Please reproduce the post on Irish researchers citing TLD1433 word for word and in full.
-------- Text block
Irish Researchers Cite TLD1433 in new paperThey mention the current phase 2 bladder cancer trial and also the Roswell Park research demonstrating the destruction of lung cancer cells in vitro.
Phototoxicity of Tridentate Ru(II) Polypyridyl Complex with Expanded Bite Angles toward Mammalian Cells and Multicellular Tumor Spheroids Rhianne C. Curley, Christopher S. Burke, Karmel S. Gkika, Sara Noorani, Naomi Walsh, and Tia E. Keyes Publication Date: August 3, 2023 ..........................................................
----------------
-------- Extracted information
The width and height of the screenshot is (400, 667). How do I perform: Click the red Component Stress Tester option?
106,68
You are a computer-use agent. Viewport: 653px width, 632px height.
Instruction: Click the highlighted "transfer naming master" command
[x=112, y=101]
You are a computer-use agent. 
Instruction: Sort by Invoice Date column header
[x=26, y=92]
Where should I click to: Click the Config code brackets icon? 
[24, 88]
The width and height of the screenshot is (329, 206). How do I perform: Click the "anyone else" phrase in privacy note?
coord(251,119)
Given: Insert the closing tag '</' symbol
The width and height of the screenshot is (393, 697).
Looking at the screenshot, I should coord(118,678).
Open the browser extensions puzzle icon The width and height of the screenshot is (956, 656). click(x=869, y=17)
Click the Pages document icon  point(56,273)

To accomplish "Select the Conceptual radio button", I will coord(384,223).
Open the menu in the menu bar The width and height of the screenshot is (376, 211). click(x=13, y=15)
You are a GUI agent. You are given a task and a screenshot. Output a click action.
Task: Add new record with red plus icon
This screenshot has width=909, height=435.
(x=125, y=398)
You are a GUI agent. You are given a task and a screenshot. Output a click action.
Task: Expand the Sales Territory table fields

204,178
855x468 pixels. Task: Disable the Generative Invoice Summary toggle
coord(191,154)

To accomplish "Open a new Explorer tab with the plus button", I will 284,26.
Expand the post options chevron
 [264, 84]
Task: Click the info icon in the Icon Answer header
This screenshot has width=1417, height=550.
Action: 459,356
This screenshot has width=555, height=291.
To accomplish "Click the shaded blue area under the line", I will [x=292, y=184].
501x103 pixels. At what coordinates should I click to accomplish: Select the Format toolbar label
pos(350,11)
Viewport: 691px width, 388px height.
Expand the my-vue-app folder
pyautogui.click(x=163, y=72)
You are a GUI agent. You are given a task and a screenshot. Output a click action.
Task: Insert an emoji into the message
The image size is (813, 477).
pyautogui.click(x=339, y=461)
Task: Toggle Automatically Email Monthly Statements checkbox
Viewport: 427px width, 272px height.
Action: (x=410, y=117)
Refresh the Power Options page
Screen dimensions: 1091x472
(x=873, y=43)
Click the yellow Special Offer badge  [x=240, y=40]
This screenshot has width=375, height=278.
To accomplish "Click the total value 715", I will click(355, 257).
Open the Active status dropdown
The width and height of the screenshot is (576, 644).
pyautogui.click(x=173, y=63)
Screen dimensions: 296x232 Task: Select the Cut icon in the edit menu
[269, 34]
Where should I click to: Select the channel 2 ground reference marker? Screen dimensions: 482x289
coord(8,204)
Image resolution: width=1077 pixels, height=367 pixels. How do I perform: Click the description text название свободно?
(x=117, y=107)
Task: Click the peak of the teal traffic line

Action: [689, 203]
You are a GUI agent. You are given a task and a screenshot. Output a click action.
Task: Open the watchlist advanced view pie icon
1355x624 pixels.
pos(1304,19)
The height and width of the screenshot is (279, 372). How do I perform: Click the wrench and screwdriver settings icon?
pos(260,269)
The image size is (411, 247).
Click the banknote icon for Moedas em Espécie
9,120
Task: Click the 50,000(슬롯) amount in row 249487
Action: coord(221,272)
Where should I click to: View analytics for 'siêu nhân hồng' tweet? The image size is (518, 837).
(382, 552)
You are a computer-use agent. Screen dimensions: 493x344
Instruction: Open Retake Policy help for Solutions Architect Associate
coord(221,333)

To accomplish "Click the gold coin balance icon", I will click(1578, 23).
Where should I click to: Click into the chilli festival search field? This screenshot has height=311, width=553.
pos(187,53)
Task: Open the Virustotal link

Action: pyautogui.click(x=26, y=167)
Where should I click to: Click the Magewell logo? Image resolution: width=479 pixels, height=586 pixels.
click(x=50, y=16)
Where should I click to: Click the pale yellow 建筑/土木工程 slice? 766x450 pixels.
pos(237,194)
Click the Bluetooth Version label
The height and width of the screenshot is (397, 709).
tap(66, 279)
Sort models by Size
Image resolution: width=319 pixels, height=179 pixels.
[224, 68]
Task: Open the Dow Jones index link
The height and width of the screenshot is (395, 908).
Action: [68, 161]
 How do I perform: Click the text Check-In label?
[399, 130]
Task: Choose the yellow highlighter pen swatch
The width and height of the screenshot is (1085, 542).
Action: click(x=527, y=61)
----------------
Answer box:
Irish Researchers Cite TLD1433 in new paperThey mention the current phase 2 bladder cancer trial and also the Roswell Park research demonstrating the destruction of lung cancer cells in vitro.
Phototoxicity of Tridentate Ru(II) Polypyridyl Complex with Expanded Bite Angles toward Mammalian Cells and Multicellular Tumor Spheroids Rhianne C. Curley, Christopher S. Burke, Karmel S. Gkika, Sara Noorani, Naomi Walsh, and Tia E. Keyes Publication Date: August 3, 2023 ..........................................................